En 1917, Galmot s’installe à son compte, et crée des comptoirs aux Antilles, à la Réunion, à Panama. Bientôt, plus de quarante bateaux frappés à son pavillon sillonnent les mers. Il ravitaille la France en blé provenant d’Argentine, en café, en cacao, en rhum, en balata et en or. Par ailleurs, il monte plusieurs usines d’essence de bois de rose et son inlassable activité s’étend à l’aviation, au cinéma, au journalisme…

Son extraordinaire personnalité et son indépendance gênent ceux qui évoluent dans le monde des affaires et qui vont commencer à parsemer son chemin d’embûches. Tous les moyens leur sont bons pour tenter d’anéantir « l’homme de la Guyane », dont la concurrence devient de plus en plus dangereuse. Attaqué de toutes parts, Galmot passe à la contre-offensive, il se présente à la députation et est élu le 30 novembre 1919. Ses détracteurs ne désarment pas. « L’affaire des rhums » éclate. On l’accuse, en effet, d’avoir accaparé le commerce des rhums réquisitionnés par l’Armée. Le 31 mars 1921, la Chambre des Députés lève l’immunité parlementaire et, le lendemain, Galmot est arrêté à Paris. En prison, il terminera l’ouvrage qu’il a commencé et qui s’intitule Un mort vivait parmi nous. Il garde confiance et, en janvier 1922, il est remis en liberté provisoire, mais il est ruiné…

Le 17 décembre 1923, s’ouvre le procès. Galmot est condamné à un an de prison avec sursis et  10 000 francs d’amende. De plus, il est privé de ses droits civiques pendant cinq ans.

En 1928, il retourne en Guyane, avec la ferme intention de se représenter aux élections. Mais, le 6 août, il meut mystérieusement empoisonné… La fureur s’empare alors de la population. Il faut venger « Papa Galmot » ! Trois amis de Gober, le Maire de Cayenne (l’homme qui a juré la perte de Galmot) sont lynchés dans la rue. Il s’agit de Bougarel, Laroze et Clément. Deux autres, Jubel et Tébia, sont assassinés chez eux.

La veille de sa mort, Galmot, tordu de douleurs, aurait déclaré au docteur Rivierez, que sa bonne, Adrienne, l’avait empoisonné, (c’est ce que confirmera d’ailleurs l’autopsie). Adrienne étant la nièce de Lama, « gobériste » notoire, on en déduisit que les adversaires politiques de Jean Galmot l’avaient tué.

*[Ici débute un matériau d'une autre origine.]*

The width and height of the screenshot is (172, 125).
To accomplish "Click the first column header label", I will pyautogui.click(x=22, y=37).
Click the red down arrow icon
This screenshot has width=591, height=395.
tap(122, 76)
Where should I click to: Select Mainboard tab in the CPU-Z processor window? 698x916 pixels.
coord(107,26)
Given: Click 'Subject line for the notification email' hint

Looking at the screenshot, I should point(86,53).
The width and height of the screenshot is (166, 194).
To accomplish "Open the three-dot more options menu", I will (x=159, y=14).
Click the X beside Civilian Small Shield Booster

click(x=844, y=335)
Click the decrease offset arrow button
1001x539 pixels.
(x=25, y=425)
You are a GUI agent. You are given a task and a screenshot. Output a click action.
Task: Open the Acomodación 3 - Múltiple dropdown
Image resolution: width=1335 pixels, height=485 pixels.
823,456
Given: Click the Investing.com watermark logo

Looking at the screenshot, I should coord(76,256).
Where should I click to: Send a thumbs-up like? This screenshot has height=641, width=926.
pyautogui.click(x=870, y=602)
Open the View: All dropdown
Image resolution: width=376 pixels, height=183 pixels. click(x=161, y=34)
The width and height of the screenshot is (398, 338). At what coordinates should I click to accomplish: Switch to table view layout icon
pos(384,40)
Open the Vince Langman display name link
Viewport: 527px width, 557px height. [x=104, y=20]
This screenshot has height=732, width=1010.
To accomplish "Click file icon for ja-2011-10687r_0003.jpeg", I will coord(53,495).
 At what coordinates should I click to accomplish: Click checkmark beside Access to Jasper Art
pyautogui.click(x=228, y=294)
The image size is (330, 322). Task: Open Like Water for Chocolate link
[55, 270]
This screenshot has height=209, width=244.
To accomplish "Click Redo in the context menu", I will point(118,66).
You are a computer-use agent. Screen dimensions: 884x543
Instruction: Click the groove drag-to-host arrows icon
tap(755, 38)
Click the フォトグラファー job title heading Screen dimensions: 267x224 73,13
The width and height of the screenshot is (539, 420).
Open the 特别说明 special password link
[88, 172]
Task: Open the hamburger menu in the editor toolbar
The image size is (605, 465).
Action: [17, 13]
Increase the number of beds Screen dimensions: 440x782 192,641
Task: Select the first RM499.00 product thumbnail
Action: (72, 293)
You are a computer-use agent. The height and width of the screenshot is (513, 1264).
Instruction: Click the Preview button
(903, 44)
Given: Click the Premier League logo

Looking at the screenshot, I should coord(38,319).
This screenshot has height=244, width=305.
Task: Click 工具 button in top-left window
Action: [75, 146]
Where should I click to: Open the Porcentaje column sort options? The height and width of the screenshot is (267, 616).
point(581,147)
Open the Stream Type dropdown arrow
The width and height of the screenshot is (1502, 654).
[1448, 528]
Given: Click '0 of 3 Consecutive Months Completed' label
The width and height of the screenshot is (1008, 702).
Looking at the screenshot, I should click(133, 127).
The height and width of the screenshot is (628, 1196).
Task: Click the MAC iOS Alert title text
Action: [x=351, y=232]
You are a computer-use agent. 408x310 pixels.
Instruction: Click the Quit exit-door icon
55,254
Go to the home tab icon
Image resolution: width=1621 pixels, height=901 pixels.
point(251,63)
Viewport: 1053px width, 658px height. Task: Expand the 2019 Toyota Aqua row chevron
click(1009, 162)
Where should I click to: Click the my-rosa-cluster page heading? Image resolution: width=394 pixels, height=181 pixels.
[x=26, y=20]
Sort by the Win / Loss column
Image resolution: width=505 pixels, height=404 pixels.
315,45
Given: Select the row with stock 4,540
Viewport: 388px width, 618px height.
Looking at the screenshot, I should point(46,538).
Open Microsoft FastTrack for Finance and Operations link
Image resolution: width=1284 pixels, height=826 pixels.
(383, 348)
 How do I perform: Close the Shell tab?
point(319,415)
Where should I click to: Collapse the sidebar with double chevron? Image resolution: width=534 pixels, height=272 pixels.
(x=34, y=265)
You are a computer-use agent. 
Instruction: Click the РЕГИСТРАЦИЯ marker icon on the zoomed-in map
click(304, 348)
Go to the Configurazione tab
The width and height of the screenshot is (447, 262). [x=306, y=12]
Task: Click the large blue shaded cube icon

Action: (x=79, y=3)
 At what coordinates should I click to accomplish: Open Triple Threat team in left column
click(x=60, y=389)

Le procès engagé traînera en longueur et la lumière ne sera jamais faite.

Chargé de procéder à une contre-expertise, le directeur du laboratoire toxicologique de Paris, constatera que le corps qu’on lui a remis, ne possède plus de cœur…

« Mon cœur ne vous quittera jamais ! », avait déclaré Galmot à ses amis de Guyane. Cette prédiction s’est réalisée…

La vie de Jean Galmot a inspiré le roman de Blaise Cendras Rhum.

Article rédigé à partir de l’ouvrage de René Ricate De l’île du diable aux Tumuc-Humac, La Pensée Universelle, 1978.